横浜市とAGCは11月21日、市立二俣川小学校の旧校舎解体工事に伴って発生する廃棄窓ガラスを対象に、水平リサイクルの実証実験を共同で実施することを発表した。

日本国内では現在、年間50万トン以上もの廃棄窓ガラスが発生している。
ただしその多くは、埋め立て処分されるか、元の製品よりも低品質の用途で活用される“カスケードリサイクル”に回されており、窓ガラスとしての水平リサイクルにはつながらないことがほとんどであった。

そこで今回の実証実験では、市立二俣川小学校の旧校舎解体に際して廃棄された窓ガラスを、新たな窓ガラス製品の原料として再利用することを目指すという。具体的には、再生利用可能な廃棄ガラスの数量や、解体現場での作業工数・時間・コストなどを調査・検証するとのこと。こうした窓ガラスの水平リサイクルを推進することで、産業廃棄物の削減のみならず、新規採掘される窓ガラス原料の使用量節減にも寄与するとしている。なお回収された廃棄ガラスについては、AGC横浜テクニカルセンターの板ガラス製造ラインの原料として再資源化される予定だ。
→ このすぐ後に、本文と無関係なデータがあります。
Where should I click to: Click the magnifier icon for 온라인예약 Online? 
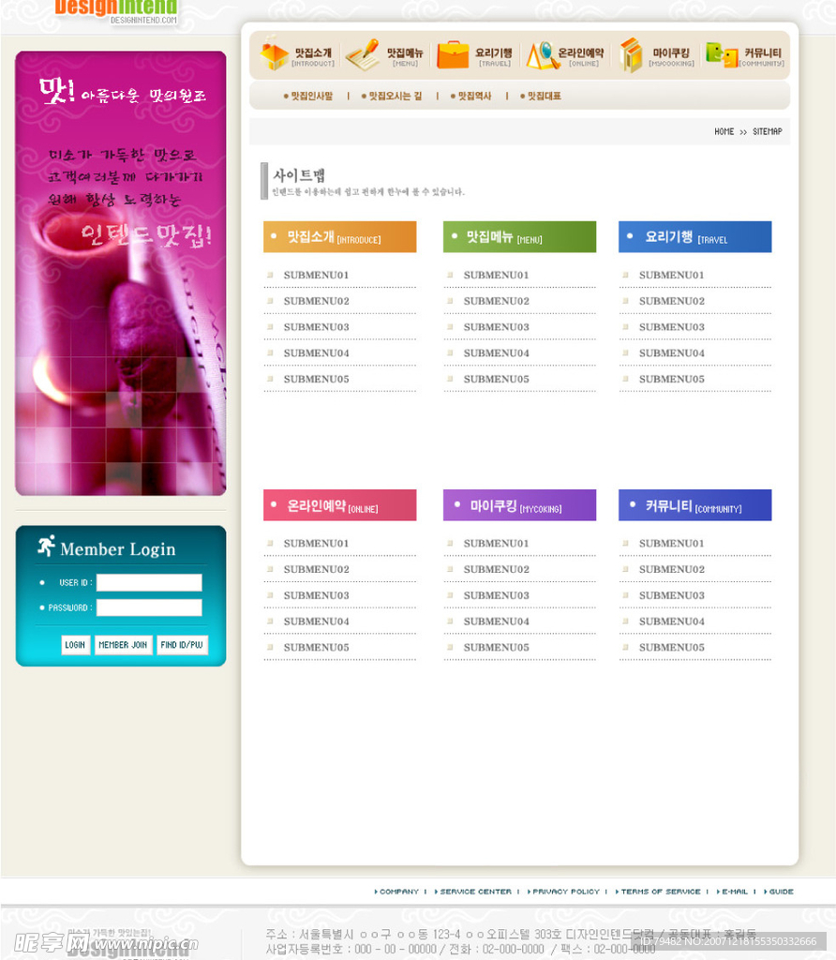coord(542,55)
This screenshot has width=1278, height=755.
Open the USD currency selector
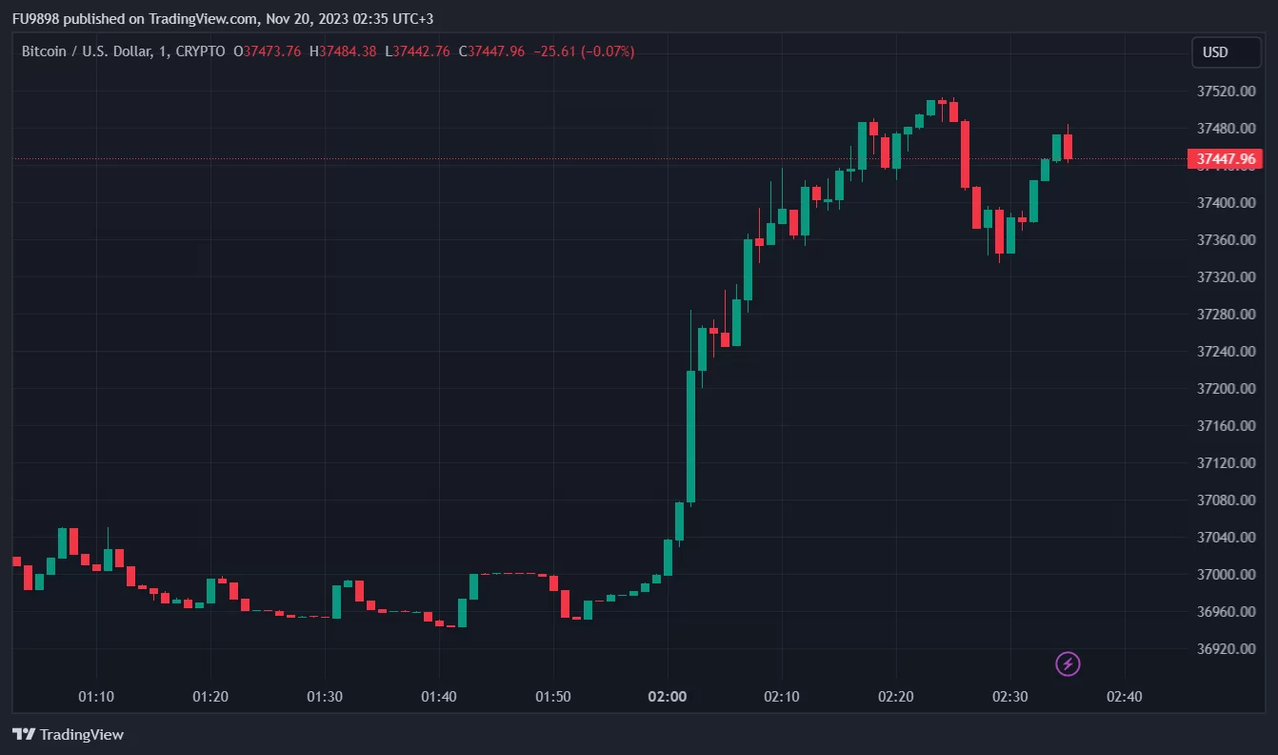tap(1226, 52)
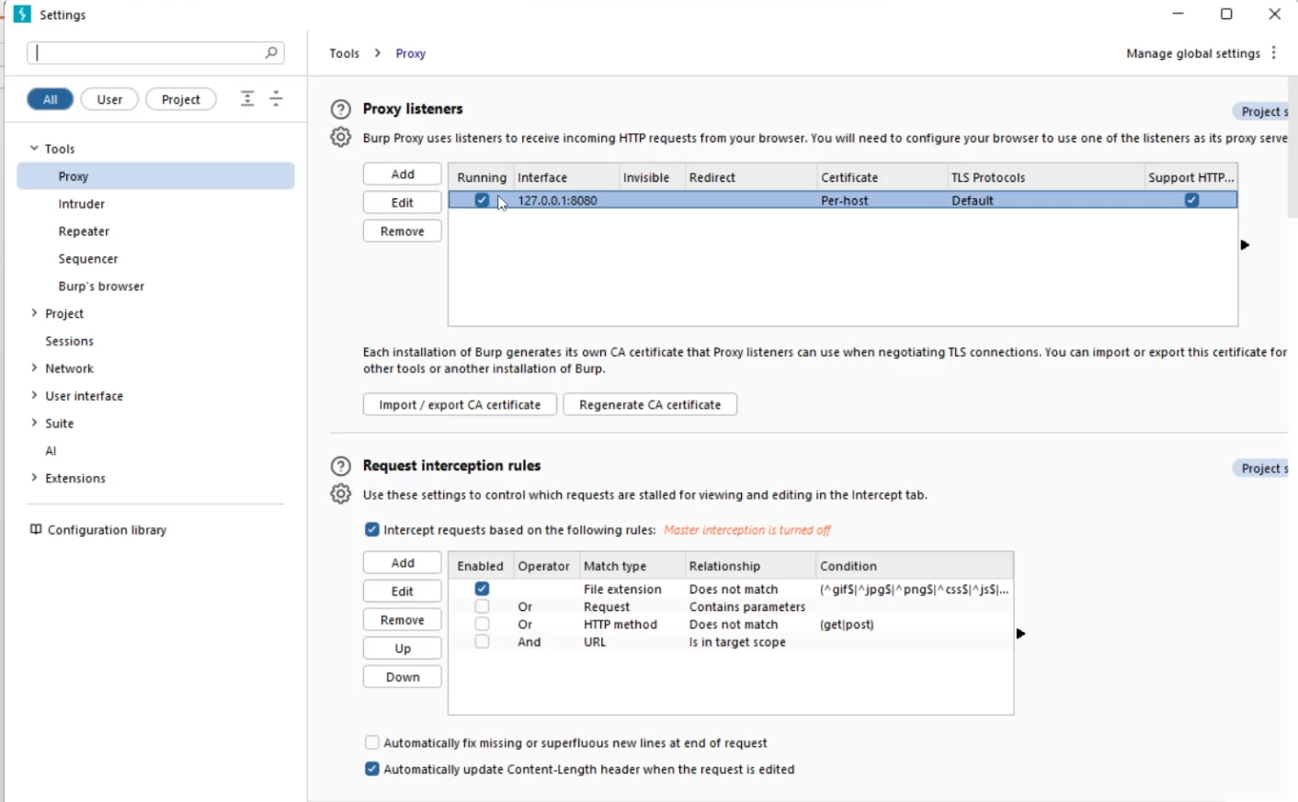1298x802 pixels.
Task: Click the Request interception rules help icon
Action: [x=341, y=466]
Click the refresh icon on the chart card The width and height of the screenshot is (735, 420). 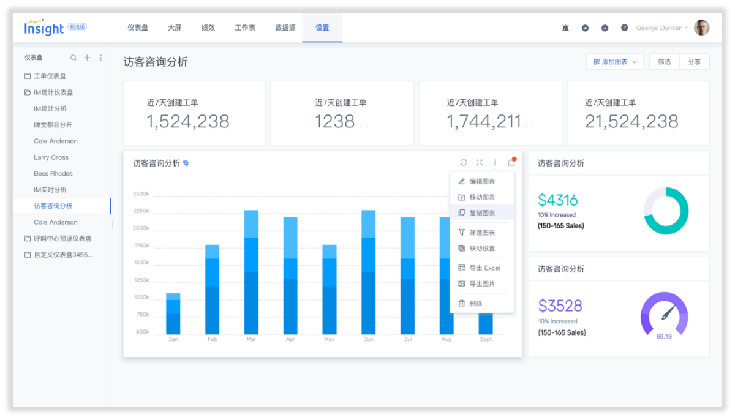click(464, 162)
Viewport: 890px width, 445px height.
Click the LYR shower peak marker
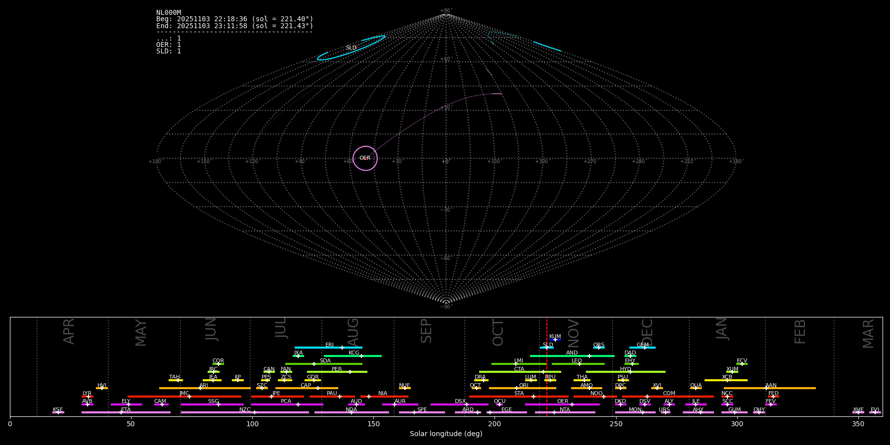click(x=88, y=397)
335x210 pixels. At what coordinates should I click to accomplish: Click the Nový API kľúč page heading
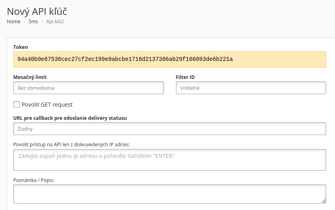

また実証実験によって生じるカレット(ガラスを細かく砕いたもの)は、新たに採取された原料と比較すると低温で溶解できるため、製造工程における温室効果ガス排出量の削減にも寄与するとした。

横浜市では、リサイクルや産業活性化など各分野のサーキュラー施策を連動して推進することで、“循環型都市”への移行を目指しているとする。特に公共建築分野においては、サーキュラー建築実現のため、建築物を長く使い続けるための施策や、木材などのバイオ資材の活用、廃棄物の削減などに取り組んでいるといい、今回の廃棄窓ガラス水平リサイクルに関する実証実験もその一例だとしている。

一方のAGCグループは、製品・技術で創出する社会的価値のひとつとして“Blue planet”を定めており、原料調達から顧客での使用に至るまでの環境負荷低減を目指して、持続可能な地球環境の実現を目指す中で、資源の有効利用加速による社会への価値提供を行っていくとする。

両者は今回の取り組みを通じて、今後の地域における持続可能な窓ガラスの循環システム構築に向けて、官民一体で取り組むとしている。